Chame de Síndrome do Domingo de Manhã se
quiser, mas depois dos últimos dias que andei vivendo, toda aquela pressa para
querer que o quebra-cabeças da minha vida faça sentido finalmente se dissipou
um pouco. Talvez seja por causa de todas aquelas Heinekens, ou talvez seja porque eu tema que, no final das contas,
quando a imagem se forme, das duas, uma: ou eu não goste do que vou enxergar,
ou eu ainda não entenda. E como eu não sei dizer qual das duas seria pior,
prefiro continuar com a espera, a procura, a caça pelas peças certas que se
encaixam nos lugares certos. Eu não sei no que tudo isso vai dar, e nem que
seja só pro hoje, eu não quero saber. Talvez eu entenda o porque da gente não
ter dado certo, ou porque aquele emprego não durou, ou porque eu tenho a
sensação de que as escolhas que pensem que fossem certas, pareceram tão erradas
depois de um tempo. Ou talvez eu realmente não entenda. Talvez eu ainda não
tenha vivido o bastante.
Só o que eu posso dizer com certeza é que eu
ainda quero viver bastante e quebrando a cabeça cada vez mais, nem que seja
para ir dormir tranquilo com a sensação de que, por mais que meus planos deem
certo ou não, eu ao menos estou me empenhando para tentar me entender a cada
passo do caminho. E acho que isto é mais do que muitas pessoas andam fazendo. A
maioria das pessoas só vive, e isto sim eu considero inconcebível. Questione-se,
indaga-se, duvide-se. E surte, se precisar, porque cá entre nós, quebra-cabeças
me estressam. Eu só os levo adiante porque enxergar aquela figura no final me
deixa curioso demais para abandonar toda a campanha. Eu sempre digo que não é a
fé que move montanhas; é a teimosia. Quem tem fé só olha pras montanhas e
pensa, “Elas hão de se mover um dia...”
Quem é teimoso, encara as montanhas com ironia e diz, “Capaz que elas não se mexem?! Duvido!” E vai lá e tenta.
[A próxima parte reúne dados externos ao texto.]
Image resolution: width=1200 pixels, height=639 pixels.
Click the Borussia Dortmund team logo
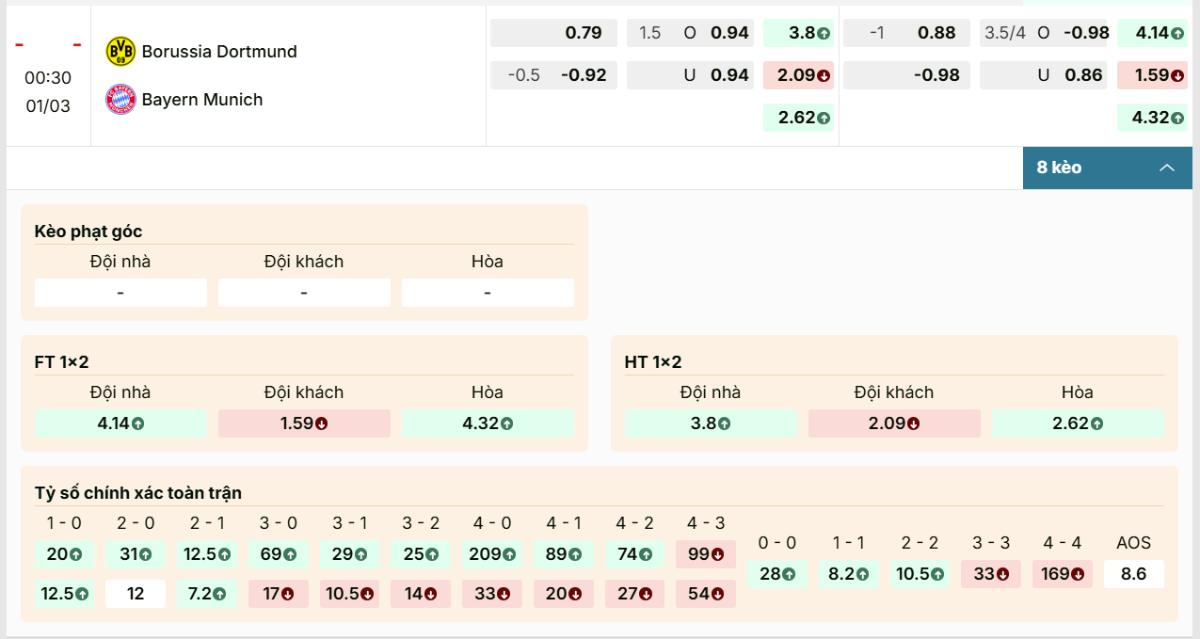120,51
E eu sou
desses.
Talvez haja um sentido para que as coisas
não façam sentido. Eu já não sinto mais tanta pressa para entender, porque
consigo perceber hoje o quanto a procura, a espera e a ansiedade podem ser
divertidas. Ainda bem que não podemos prever o futuro, porque se soubéssemos o
que seriam de alguns dias, acho que nem sairíamos da cama. Eu só desejo mesmo
que, no final, eu entenda. Alguns quebra-cabeças são preciosos demais para
acabarem muito rápido e, convenhamos, eu sempre tive uma queda por fazer
sentido, sem ter sentido...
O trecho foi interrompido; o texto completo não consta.